Within weeks Linda and Philippa had swapped photos and arranged to meet. “When I saw her photo she looked just like I imagined,” says Linda, “and as she came up the escalator I spotted her straight away. “I’d been so nervous but we were chatting so much our three-hour lunch really whizzed by.” And the pair felt such a connection that just 10 days later Philippa went to Linda’s father’s funeral.
“Thankfully I was able to tell my father – Philippa’s grandfather – that I’d found her just before he died,” Linda says. “He was thrilled we’d been reunited.” Philippa adds: “At the funeral I was introduced to my grandmother and half-siblings – and I found out where I get my love for music and photography from. “It’s incredible to think my children have a whole new family to meet and get to know.”
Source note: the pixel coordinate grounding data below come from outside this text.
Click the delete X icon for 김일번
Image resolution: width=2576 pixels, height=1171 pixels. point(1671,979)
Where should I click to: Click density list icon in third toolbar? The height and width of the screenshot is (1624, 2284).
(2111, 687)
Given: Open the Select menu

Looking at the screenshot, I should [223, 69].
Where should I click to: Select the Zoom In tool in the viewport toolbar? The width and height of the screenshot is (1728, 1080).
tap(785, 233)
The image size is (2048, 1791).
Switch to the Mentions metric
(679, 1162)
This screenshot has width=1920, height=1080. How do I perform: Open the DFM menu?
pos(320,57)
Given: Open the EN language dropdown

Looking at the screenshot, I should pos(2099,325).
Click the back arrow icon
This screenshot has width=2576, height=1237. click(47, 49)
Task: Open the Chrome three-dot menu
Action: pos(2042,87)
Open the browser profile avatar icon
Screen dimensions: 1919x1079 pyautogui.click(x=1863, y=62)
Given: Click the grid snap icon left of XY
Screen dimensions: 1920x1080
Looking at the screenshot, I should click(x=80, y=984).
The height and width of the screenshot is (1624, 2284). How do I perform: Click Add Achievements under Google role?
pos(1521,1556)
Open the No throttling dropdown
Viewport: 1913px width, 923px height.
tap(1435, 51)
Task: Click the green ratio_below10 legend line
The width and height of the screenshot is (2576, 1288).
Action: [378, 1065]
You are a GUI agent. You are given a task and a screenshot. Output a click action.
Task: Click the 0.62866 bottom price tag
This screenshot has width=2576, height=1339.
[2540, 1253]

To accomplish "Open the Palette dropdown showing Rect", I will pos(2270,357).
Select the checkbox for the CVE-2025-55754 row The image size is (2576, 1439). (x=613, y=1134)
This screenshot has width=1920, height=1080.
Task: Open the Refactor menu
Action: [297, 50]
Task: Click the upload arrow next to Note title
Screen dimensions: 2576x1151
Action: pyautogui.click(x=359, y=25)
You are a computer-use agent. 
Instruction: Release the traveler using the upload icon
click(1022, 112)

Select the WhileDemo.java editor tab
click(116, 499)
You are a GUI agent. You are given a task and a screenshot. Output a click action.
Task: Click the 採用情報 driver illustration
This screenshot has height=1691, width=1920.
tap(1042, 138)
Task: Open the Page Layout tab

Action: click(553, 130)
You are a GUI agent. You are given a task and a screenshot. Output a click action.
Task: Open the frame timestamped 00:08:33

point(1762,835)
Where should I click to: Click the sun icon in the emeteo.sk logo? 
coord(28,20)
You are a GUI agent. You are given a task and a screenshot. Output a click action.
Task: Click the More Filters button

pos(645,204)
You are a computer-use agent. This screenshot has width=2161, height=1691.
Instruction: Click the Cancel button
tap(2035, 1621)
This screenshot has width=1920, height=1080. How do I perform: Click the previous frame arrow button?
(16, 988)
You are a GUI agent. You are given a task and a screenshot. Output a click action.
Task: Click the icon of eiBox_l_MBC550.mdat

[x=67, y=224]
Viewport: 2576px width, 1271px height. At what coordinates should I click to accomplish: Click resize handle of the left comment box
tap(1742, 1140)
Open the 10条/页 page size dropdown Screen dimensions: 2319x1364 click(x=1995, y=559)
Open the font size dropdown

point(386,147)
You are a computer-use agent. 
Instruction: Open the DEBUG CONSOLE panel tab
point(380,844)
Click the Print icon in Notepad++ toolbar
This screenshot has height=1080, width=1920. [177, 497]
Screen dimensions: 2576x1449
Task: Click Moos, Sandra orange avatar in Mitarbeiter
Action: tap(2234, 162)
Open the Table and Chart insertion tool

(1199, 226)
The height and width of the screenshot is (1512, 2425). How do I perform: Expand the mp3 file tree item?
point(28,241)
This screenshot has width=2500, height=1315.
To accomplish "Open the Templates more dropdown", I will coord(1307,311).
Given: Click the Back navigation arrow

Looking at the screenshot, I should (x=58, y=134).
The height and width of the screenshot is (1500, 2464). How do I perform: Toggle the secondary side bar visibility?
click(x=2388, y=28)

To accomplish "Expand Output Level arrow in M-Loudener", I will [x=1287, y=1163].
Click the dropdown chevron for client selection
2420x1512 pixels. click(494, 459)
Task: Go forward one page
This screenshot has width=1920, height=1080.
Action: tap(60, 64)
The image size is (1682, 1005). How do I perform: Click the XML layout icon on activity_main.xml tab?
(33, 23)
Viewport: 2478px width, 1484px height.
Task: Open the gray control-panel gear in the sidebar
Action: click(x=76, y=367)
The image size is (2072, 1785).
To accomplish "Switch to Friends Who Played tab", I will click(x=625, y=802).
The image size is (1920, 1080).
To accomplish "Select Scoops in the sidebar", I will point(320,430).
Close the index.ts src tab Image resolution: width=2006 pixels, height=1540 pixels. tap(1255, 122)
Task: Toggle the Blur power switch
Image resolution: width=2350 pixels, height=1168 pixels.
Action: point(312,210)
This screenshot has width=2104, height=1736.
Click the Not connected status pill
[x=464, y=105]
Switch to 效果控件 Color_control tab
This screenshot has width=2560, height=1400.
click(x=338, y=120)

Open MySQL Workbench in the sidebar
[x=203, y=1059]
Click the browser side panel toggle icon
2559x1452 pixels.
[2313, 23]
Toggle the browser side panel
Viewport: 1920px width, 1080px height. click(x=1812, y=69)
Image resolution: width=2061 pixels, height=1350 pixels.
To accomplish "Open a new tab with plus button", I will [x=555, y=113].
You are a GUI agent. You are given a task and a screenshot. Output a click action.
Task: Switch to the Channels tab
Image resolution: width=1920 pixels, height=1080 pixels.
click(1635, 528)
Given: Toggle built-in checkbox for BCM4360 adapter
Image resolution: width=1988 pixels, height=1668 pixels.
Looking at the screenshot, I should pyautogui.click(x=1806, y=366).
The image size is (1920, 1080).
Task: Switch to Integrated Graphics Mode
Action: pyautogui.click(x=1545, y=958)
And Linda, who lost her husband Alan, 62, 18 months ago, was excited to find out she has two grandchildren. She says: “Although my husband always knew I had a baby, it was a secret I’d carried for years. “I didn’t even tell my own children until just before I met Philippa. It’s wonderful to be able to talk openly at last.” The only missing link in the puzzle is Philippa’s biological father, David. However, Philippa admits that as no-one in her family has heard from him for more than 35 years, she might never find him – not that Philippa minds so much.
She says: “Being diagnosed with breast cancer seemed a nightmare. But I just feel incredibly lucky that not only do I have the most selfless adoptive parents – but I’ve also found my birth mum.”